エホバの証人を辞めたいと思っている人へ②


歌と祈りで始まった「奇妙な歴史の勉強会」に大いに驚いた当時の私であったが、何回か通う頃には、さすがにそれが「神様を拝む会」であるという事は理解できた。
そして、意外にも最初の一、二年は特に反抗する事も無く、母に連れられるままに群れや会衆での研究に参加していた記憶がある。

これは「時代背景」と言うより他はない。

当時は現在のようなインターネット回線やスマートフォンが無かったので、学校が終わって帰宅してからも友達と連絡を取り合うなどという習慣は無かったし、社会現象となった「ファミコン」でさえ、登場するのは数年先の話。

もちろん、学校の友達と屋外で遊ぶことはあったが、それにしたって毎日ではないし、ハッキリ言って当時の私はとても「ヒマだった」のだ。
なので、エホバの証人の集まりに参加する事は、ある意味で「ちょうどよい暇つぶし」だったと言えるし、年齢が近い他の二世たちも似たような状況だったと思う。

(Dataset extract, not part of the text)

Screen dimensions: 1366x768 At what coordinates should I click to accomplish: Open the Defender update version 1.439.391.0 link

ちなみに、「ヒマだった」という文言を強調したのには、認知科学上、重要な意味があるので覚えておいてもらいたい。

悪魔サタンの正体

さて、エホバの証人の集まりに通うようになってから二年ほどが過ぎた頃、遂に母がバプテスマを受ける運びとなった。
もちろん、私にとっては「どうでもいい事」なので特に感慨は無かったが、この儀式は母の「」にとって、文字通りに人格を豹変させるに足る劇的なものであった。

家の窓からキョロキョロと外を窺う事が多くなった。
電話が鳴っても、すぐには受話器を取らないで暫し考え込むようになった。
私が外から帰ると、必ず「どこへ行っていたのか?」と尋ねるようになった。

やがて、母の口から「悪魔」という言葉が頻繁に飛び出すようになった。

私の叔母、つまり父の妹が我が家に遊びに来て帰った後に「あれはねぇ、悪魔の組織に指示されて様子を見に来たのよ…」と、眼をギョロギョロさせながら言った。

テーブルに向かって、やはり眼をギョロギョロさせながら一心不乱に何かを書いていると思ったら、便箋にビッシリと、ローマ字で意味不明の文章を書いていた。

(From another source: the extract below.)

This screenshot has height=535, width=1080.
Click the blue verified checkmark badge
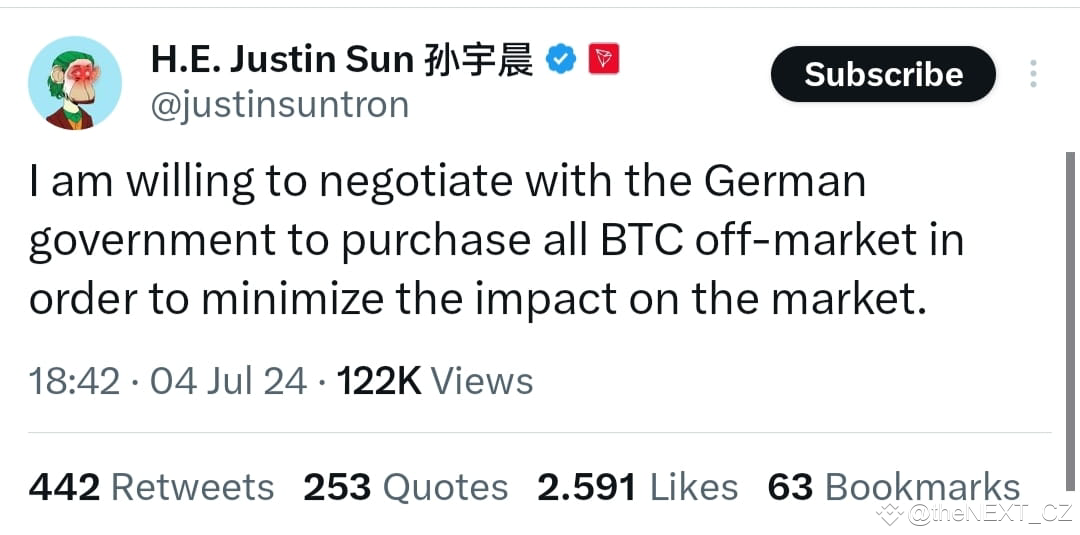561,60
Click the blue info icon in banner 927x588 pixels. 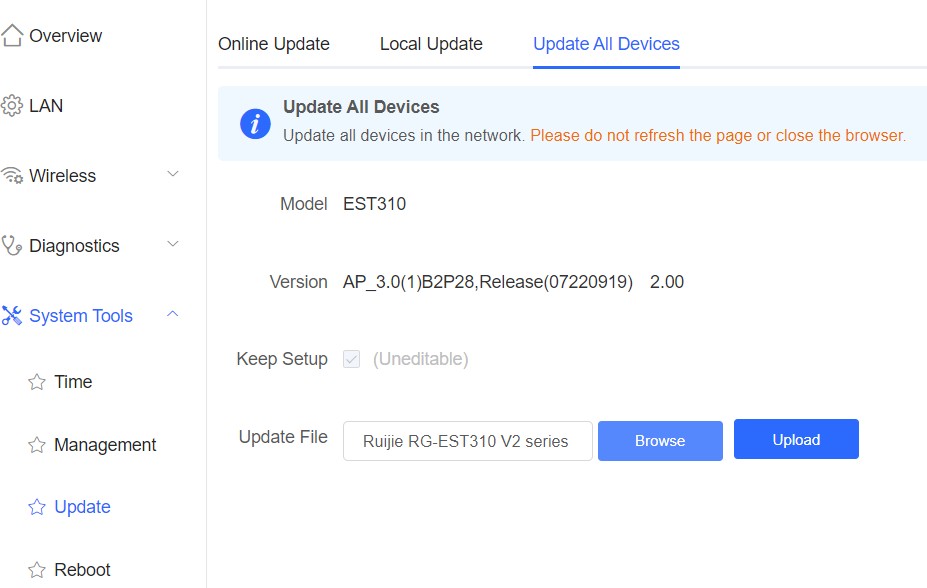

終いには、私の研究を司会していた姉妹の事を「あの人は悪魔の組織から送り込まれたスパイだ!」などと罵倒するようになり、それが本人の耳に届いてしまったのか、その姉妹は夫婦揃って他の会衆に移動する羽目になった。

ここまで、父は自分の妻が子供二人を連れて夜な夜な集会に行く事を当然ながら快く思ってはいなかったが、その反面、半端に抽象度が高かったと言うべきか、個人の信教の自由までは否定したくなかった様子で「付かず離れず」の態度を堅持していた。

しかし、妻が洗礼を受けてから日毎に言動が野蛮になり、遂には家事を疎かにするようになった為に「もはやこれまで」と諦念して精神科へ連れて行ったところ…

下された診断は「分裂病」(現在の統合失調症)だった。

後日、父が語ったところによると、医師から「どうして、もっと早く連れてこなかったんですか!!もっと前からおかしかった筈ですよ??」と叱られたそうだ。

悪魔サタンの正体は、実に単純に精神病だったのだ。